September 14-17: Fortinet Championship – Silverado Resort, Napa, California
October 5-8: Sanderson Farms Championship – Country Club of Jackson, Jackson, Mississippi
October 12-15: Shriners Children’s Open – TPC Summerlin, Las Vegas, Nevada
October 19-22: Zozo Championship – Accordia Golf Narashino, Chiba, Japan
November 2-5: World Wide Technology Championship – El Cardonal, Los Cabos, Mexico
November 9-12: Butterfield Bermuda Championship – Port Royal, Southampton, Bermuda
November 16-19: RSM Classic – Sea Island Golf Club, St Simons Island, Georgia

What happens to those that don’t finish inside the top 125 at the end of the fall?

A similar fate to missing the playoffs in previous seasons. Those ranked 126th to 150th will have conditional status on tour, which will still secure a number of starts during the season. Additionally, those outside the top 125 can still earn or improve their status through the PGA Tour’s Q-School, which returns for the first time since 2012. The top five finishers and ties from the final stage of Q-School will be exempt for the 2024 season.

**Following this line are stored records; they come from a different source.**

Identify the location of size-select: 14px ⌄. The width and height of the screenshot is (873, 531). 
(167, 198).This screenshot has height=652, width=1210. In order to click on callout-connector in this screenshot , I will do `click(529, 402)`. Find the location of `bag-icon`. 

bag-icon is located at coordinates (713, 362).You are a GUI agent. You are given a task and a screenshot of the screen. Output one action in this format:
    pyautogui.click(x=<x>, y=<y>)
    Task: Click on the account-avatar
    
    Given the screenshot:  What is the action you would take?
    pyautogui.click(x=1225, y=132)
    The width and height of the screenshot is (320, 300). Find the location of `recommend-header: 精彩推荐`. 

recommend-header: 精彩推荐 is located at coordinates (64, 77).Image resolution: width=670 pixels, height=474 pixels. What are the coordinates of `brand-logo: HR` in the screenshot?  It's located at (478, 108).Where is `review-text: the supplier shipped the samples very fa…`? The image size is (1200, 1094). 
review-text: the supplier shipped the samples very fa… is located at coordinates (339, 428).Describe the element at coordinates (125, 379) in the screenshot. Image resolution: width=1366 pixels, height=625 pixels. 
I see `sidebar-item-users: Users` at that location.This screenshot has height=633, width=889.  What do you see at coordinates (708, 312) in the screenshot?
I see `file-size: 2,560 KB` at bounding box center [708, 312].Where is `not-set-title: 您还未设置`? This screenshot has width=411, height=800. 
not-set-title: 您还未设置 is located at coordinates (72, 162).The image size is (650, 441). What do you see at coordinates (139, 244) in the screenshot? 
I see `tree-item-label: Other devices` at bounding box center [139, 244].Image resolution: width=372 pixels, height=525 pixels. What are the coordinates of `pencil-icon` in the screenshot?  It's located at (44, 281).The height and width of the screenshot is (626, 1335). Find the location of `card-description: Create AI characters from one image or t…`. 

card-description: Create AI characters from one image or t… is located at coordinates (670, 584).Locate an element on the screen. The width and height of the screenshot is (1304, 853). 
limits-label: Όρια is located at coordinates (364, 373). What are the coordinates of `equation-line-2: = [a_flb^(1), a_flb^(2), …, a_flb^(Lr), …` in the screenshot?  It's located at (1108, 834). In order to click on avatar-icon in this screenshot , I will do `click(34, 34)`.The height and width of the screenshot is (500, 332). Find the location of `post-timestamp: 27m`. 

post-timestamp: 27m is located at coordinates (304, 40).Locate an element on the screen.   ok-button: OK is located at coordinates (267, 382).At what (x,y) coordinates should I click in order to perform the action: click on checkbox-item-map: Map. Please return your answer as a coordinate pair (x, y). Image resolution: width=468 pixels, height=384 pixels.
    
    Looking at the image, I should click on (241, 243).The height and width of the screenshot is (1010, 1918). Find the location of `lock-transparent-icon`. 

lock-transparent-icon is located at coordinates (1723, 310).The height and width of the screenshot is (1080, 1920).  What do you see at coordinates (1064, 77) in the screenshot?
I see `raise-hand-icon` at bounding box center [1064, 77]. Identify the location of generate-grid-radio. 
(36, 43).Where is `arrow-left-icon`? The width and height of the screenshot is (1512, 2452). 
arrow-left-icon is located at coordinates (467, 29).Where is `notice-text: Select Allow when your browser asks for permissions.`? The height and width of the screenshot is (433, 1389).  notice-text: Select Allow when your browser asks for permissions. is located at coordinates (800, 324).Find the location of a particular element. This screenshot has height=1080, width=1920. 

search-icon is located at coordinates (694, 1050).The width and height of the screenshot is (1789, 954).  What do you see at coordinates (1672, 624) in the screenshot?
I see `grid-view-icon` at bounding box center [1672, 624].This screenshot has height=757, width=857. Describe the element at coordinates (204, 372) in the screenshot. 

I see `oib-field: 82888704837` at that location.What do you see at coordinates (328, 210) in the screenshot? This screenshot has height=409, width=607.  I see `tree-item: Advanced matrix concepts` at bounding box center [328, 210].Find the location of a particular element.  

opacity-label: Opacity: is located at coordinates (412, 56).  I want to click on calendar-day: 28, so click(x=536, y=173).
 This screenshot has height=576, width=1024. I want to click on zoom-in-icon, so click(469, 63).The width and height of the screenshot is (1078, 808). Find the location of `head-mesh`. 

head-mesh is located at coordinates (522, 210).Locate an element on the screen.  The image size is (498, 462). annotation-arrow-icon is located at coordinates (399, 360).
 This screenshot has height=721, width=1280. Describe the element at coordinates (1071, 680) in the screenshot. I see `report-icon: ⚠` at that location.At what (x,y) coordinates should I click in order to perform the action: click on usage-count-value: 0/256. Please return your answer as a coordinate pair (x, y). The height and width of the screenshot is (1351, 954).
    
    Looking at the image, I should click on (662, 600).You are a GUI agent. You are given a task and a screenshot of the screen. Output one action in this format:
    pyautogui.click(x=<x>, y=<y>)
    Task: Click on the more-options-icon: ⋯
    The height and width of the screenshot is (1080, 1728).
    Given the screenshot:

Is the tour’s 2023 ‘season’ officially over after the RSM Classic?

No. After a trip to Sea Island the tour will then conduct its “challenge” season, which are exhibitions at the Hero World Challenge, the Grant Thornton Invitational and the PNC Championship. However, results in these events do not offer the same benefits as regular or fall season events.